On Tuesday 12 May 2009 22:16:14 Steve Kemp wrote:
> I wonder how people on the list deal with joe job attacks?
>
> Right now I accept all incoming messages which are addressed to
> valid recipients on the domains I host *AND* all incoming bounces.
Personally (and this is a private domain) I reject bounces addressed to non-
existent users - I don't see the point in accepting a bounce that hasn't got a
mailbox to be put into.
I have a check recipients hook that I wrote that reads the qmail config of
users (/var/qmail/users/assign) and validates the user from there, including
qmails idea of prefix addresses and custom aliases via /var/qmail/alias so
that, for example, any address starting 'tim_' will be delivered to me.

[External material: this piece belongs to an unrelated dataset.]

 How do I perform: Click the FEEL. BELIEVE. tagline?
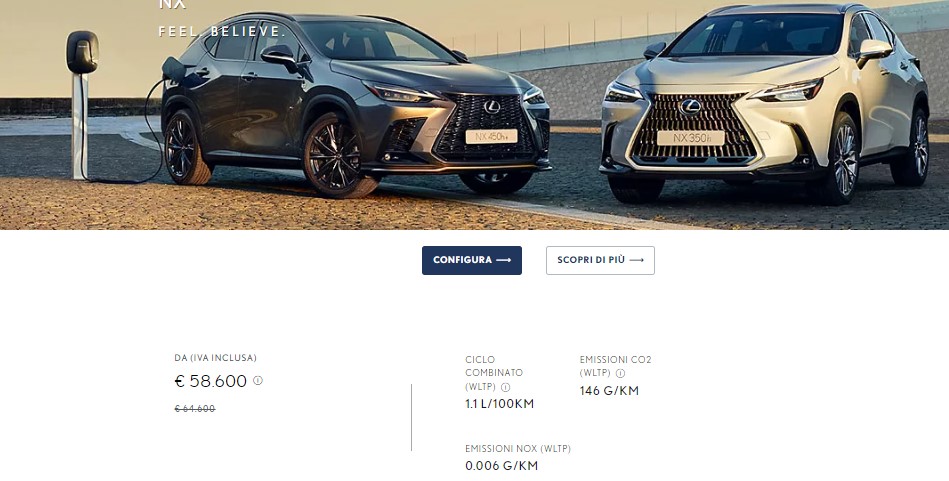(222, 31)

This way I have a handful of known aliases (postmaster etc) and a set of
limited wildcard patterns (rather than a complete catch-all) so that I can
hand out different accounts to different places without having to reconfigure
mail filters etc.
I then change the reply message depending on whether it looks like a bounce or
not
if (CanBeDelivered($user => $self->{_assign}))
{
$self->log(LOGDEBUG, "$user accepted");
return DECLINED;
}
my $sender = $transaction->sender->address;
$sender = "" unless defined $sender;
$self->log(LOGDEBUG, "check_goodrcptto: $user is rejected, tell $sender");
# genuine mistake or, more likely, spammers flooding us
return(DENY, "No such account - mail to $user not accepted here")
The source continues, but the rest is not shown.